This project will leverage the experience, knowledge and status of HBCUs in the African-American community to conduct research on attitudes toward guns ownership, possession, and usage by urban youth (15-24), through qualitative and quantitative analyses, in three or four cities.

Status

Complete

Purpose

We will document critical attitudes and social-cultural reasons that young African-American men carry guns, as a basis for evidence-based programs to decrease gun possession, and as a result, gun violence. By leveraging HBCU status in the Black community, we hope to uncover culturally specific attitudes unrevealed to non-community members.

Approach

Working with HBCU professors, we will utilize a mixed qualitative and quantitative methodology. In Year 1, the study team will analyze existing data on attitudes of young Black men toward guns using publicly available data from a variety of sources. During Year 2, each HBCU professor will conduct qualitative research in the target communities, to identify the reasons why Black male youth ages 15-24 possess guns.

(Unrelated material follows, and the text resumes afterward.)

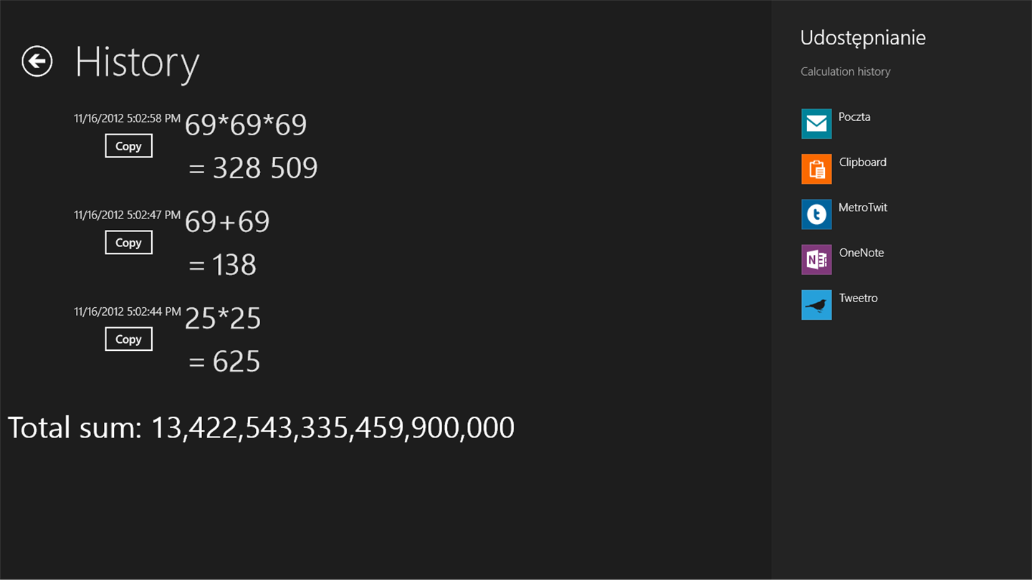Share to Clipboard label
The height and width of the screenshot is (580, 1032).
point(862,162)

Qualitative research will be conducted through personal interviews, to gain a statistically significant sample to conduct inferential analyses, and will employ convenience and snowball sampling techniques. Interviews will utilize semi-structured interviews, to facilitate quantitative and qualitative analyses. Standardized questions will be aggregated across sites, providing a general description of gun possession attitudes among young Black men. Responses will be analyzed using descriptive and inferential analyses to identify common factors associated with gun possession across sites, along with deviations and site-specific differences.

Significance

Without a contemporary understanding of why young Black men choose to possess guns, and what are their trigger points—gathered from within their community—strategies to root out gun violence cannot successfully target the true factors that lead to gun violence.

Publications

  • An Exploratory Study of Environmental Stress in Four High Violent Crime Cities: What Sets Them Apart?

    View research [subscription required]
  • It Takes a Village: Moving from Unaligned Action to Collective Impact

    View research
  • Understanding the Perception of Place and Its Impact on Community Violence

    View research
  • Unlocking Gun-Violence Solutions: The Necessity and Power of Lived Experience

    View research

Investigator Bios

Dr. Harry L. Williams has served as Thurgood Marshall College Fund’s president and CEO since 2017, the first sitting university president to lead the organization. As president of Delaware State University (DSU), Dr. Williams’ successful eight-year term included stewarding several multi-million dollar grants, and expanding the university’s research capabilities. DSU also experienced an increased student enrollment during his tenure.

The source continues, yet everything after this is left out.